The Indian government has said the Maoists are among the country’s main security threats.
“Terrorism, Naxalite violence and insurgency in the northeast are the key challenges before the country,” Home Minister Palaniappan Chidambaram told reporters in New Delhi this week. He said Singh’s Congress party-led government, re- elected this month with an increased parliament majority, will “respond with speed and decisiveness” to security threats.

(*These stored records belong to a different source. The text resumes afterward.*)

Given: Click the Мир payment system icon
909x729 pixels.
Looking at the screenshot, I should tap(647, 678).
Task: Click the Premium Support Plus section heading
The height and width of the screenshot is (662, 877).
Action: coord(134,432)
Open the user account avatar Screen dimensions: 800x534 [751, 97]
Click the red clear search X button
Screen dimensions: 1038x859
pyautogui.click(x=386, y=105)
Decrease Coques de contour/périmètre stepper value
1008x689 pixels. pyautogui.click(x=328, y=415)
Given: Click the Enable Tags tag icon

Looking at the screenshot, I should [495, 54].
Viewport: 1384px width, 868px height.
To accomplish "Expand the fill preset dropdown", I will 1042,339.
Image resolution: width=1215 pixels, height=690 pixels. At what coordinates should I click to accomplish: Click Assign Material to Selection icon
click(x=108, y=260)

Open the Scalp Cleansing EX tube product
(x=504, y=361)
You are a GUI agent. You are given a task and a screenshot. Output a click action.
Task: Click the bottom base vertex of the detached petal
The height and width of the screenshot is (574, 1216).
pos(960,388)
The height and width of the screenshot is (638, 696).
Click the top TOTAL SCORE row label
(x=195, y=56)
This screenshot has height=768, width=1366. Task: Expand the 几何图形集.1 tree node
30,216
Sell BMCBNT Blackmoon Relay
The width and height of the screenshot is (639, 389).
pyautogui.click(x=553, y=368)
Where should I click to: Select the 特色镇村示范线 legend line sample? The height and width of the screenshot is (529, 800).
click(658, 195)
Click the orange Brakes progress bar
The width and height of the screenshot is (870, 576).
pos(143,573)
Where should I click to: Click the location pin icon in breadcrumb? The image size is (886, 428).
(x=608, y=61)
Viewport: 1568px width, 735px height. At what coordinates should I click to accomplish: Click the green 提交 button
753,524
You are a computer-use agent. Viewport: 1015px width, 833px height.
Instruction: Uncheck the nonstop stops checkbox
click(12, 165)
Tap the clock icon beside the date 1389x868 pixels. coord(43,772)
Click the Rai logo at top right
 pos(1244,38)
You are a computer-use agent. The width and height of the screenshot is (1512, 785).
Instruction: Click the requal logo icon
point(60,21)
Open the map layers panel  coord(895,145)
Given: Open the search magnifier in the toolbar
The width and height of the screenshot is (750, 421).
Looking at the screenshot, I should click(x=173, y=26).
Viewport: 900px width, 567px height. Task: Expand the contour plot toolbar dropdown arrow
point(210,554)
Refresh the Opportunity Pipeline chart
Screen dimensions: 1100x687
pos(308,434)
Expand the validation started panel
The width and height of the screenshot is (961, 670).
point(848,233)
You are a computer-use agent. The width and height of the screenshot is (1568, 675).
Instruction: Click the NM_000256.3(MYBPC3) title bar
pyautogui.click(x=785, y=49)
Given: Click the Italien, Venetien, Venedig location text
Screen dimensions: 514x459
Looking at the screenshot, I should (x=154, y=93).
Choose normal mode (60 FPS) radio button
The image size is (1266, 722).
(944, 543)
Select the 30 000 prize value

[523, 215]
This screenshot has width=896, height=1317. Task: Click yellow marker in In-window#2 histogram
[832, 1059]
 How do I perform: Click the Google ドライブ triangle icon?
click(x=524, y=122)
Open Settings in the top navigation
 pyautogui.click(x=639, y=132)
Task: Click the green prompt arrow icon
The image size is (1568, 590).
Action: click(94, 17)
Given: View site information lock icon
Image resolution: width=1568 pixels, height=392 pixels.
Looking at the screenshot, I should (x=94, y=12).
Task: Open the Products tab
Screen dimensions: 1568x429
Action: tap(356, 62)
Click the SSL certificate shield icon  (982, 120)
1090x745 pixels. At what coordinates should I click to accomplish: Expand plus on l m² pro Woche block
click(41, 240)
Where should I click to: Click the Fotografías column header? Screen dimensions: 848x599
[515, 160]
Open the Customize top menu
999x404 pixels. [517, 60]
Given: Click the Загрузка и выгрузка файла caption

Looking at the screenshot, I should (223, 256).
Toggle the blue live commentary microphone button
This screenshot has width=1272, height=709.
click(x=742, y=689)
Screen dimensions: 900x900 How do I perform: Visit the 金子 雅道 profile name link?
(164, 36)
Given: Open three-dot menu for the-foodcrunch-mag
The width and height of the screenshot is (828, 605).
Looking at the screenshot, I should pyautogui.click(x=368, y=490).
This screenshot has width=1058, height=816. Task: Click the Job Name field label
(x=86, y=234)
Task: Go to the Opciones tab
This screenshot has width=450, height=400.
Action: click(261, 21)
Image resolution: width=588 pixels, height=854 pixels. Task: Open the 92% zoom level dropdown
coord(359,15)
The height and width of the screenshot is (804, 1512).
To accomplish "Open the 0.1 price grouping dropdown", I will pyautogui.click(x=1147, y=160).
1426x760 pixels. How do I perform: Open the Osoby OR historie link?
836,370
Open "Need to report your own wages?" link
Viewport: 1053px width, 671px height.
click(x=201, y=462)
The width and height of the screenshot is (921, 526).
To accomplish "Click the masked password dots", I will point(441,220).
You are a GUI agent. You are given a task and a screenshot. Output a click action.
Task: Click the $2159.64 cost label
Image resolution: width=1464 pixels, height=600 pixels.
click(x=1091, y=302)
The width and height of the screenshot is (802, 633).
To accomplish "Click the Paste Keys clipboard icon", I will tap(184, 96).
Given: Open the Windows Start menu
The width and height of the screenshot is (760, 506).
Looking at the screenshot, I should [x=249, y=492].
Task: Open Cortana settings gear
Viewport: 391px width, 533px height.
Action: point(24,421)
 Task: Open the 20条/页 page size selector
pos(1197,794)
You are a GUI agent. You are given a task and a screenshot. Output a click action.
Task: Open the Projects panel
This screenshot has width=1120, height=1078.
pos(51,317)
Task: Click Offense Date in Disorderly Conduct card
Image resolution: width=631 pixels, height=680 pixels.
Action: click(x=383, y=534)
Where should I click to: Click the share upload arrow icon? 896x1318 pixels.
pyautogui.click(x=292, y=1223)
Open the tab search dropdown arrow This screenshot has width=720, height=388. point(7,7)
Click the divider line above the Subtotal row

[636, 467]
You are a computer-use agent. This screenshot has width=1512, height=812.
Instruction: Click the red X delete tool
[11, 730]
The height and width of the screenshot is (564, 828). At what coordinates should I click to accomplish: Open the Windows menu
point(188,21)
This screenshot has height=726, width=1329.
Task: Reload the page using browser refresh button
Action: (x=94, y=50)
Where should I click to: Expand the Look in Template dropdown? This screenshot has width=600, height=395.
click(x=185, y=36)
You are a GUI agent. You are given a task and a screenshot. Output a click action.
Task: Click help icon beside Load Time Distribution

The human rights report also criticized the government of Uttar Pradesh, India’s most populous state, for what it said is an increase in suppression and atrocities against Dalits, those at the bottom of the Hindu caste hierarchy.
Caste Hierarchy
While the state’s chief minister is a Dalit, people from the group “continue to be denied entry into temples” and schools, and denied the use of water wells, because of traditional religious beliefs, the report said.
From 2005 through 2008, the Naxalite conflict has led to 1,965 civilian deaths, more than either of India’s two regional secessionist movements, in Kashmir and in the northeastern states, the center said in its annual human rights report. During the same period, the number of security personnel killed in Naxalite clashes doubled, while declining in other conflict zones, the report said.
“Among the armed opposition groups, the Naxals were responsible for the gross violations of international humanitarian law,” the center said in the report. The movement has used “violence of extraordinary brutality, including the gouging out of eyes, bludgeoning to death and slitting of throats of those suspected of colluding with the state.”


The Naxalite movement is named for the West Bengal village of Naxalbari, where impoverished villagers staged an uprising against landowners in 1967. The movement seeks to overthrow the government to improve the lives of the poor.


Singh’s government was criticized by opposition parties after the November terrorist attack in Mumbai that killed 166 people. The government has since then created a federal anti- terrorism agency, strengthened coastal borders, improved training for anti-terrorism officers and bolstered the country’s intelligence agencies.